Reporters Without Borders voiced concern at the Indonesian authorities’ treatment of five Australian journalists, including Channel Seven presenter Naomi Robson, who were arrested, questioned and on the point of being expelled for travelling to Papua, which is closed to the press.
"The way in which the Jakarta authorities ban the press from working freely in Papua is utterly scandalous,” the press freedom organisation said. “Every state has the right to protect its sovereignty but to close territory in this way is contrary to Indonesia’s international commitments and to the country’s Constitution which guarantees freedom of the press and movement,” it said, adding, “We call for restrictions on journalists’ access to Papua to be lifted.”
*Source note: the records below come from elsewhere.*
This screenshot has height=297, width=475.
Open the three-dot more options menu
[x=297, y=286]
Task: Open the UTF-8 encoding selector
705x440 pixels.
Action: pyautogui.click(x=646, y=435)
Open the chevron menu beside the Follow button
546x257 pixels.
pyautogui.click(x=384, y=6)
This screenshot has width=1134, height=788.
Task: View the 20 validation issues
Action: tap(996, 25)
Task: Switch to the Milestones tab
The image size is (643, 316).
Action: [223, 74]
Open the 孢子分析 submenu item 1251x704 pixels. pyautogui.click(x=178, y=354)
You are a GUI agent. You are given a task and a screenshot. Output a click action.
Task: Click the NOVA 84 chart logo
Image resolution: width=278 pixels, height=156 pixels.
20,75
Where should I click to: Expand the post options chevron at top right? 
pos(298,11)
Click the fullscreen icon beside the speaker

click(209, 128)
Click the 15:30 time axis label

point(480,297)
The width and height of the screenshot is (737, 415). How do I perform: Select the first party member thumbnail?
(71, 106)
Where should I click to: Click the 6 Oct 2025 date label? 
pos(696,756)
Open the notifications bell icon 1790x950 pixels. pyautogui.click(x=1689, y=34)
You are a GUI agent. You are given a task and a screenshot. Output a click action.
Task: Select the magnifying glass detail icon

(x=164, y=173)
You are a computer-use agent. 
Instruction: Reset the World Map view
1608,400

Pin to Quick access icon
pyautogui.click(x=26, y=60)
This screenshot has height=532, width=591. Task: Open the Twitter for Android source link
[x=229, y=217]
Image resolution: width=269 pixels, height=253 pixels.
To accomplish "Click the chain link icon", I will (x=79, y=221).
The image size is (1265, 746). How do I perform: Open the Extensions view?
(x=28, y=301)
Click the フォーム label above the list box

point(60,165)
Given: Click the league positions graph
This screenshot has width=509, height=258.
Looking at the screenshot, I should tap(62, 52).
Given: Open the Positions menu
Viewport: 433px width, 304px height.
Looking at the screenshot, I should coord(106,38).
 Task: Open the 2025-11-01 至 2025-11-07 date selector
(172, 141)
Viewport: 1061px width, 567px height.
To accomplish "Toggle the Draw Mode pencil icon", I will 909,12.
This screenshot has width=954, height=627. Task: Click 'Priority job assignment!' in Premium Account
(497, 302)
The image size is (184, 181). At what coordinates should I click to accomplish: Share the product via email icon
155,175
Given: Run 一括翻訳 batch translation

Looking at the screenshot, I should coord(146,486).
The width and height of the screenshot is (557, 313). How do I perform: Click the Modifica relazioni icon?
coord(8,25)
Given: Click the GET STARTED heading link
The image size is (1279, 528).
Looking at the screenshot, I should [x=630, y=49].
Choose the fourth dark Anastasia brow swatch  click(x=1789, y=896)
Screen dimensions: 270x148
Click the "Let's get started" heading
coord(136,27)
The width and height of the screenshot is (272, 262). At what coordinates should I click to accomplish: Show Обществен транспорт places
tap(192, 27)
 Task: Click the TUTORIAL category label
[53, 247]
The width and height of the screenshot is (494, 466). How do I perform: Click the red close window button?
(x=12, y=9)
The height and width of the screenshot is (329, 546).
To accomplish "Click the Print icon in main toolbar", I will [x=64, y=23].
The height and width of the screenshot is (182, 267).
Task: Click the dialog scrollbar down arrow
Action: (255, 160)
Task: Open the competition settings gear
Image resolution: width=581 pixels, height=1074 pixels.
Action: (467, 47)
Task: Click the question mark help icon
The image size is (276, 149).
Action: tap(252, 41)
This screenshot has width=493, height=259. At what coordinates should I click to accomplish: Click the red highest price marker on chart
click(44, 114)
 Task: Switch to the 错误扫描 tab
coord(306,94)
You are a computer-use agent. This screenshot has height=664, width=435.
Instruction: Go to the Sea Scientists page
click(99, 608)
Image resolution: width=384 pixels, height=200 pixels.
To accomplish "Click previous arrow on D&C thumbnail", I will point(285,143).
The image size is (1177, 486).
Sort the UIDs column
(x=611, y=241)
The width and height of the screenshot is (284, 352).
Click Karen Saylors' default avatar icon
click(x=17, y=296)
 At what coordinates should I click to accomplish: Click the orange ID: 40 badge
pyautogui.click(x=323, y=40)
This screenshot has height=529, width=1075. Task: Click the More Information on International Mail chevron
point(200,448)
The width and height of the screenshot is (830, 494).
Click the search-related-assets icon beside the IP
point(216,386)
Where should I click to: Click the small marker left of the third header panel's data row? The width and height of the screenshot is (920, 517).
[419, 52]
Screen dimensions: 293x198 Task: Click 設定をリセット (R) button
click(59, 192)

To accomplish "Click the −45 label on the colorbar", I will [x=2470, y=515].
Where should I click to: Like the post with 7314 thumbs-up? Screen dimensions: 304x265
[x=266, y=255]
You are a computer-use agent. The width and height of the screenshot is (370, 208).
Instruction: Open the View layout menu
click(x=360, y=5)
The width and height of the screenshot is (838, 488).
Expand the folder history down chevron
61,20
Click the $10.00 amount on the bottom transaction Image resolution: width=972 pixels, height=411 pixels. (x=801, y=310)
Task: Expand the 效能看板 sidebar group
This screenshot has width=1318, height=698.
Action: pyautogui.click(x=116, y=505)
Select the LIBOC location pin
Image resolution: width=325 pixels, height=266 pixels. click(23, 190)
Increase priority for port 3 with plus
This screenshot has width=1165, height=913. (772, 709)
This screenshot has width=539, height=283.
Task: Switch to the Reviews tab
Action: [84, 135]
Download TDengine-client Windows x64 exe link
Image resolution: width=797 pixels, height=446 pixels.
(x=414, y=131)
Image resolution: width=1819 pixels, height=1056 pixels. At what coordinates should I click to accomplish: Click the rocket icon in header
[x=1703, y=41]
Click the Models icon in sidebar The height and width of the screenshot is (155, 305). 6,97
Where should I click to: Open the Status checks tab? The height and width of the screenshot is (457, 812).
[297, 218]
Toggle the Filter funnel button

Police on 13 September picked up five members of a Channel Seven reporting team - Naomi Robson, Rohan Travis, Peter Andrew, Paul Richard and David John - and then put them under surveillance in Jayapura, after they had entered the province on a tourist visa. The Jakarta government also threatened them with a fine and a ban on visiting Indonesia.
The presenter of the programme “Today Tonight” Naomi Robson and her team had apparently asked for a visa to prepare a report on the last cannibalistic tribes in Papua.
Immigration officials forced the journalists onto a flight to Jakarta on 14 September after which they were due to be expelled from the country. Papua police chief, Major-General Tommy Jacobus told AP, “They admitted being journalists trying to report on the situation here. It is best that we deport them.”
The foreign press has been banned from Papua since 2003. “We believe that Indonesian unity and cohesion would be threatened by an intrusion and a foreign interest,” Indonesian Defence Minister, Juwono Sudarsono, said in February 2006.
The western party of the island of New Guinea, which Indonesia has occupied since 1969, is regularly troubled by separatist demonstrations.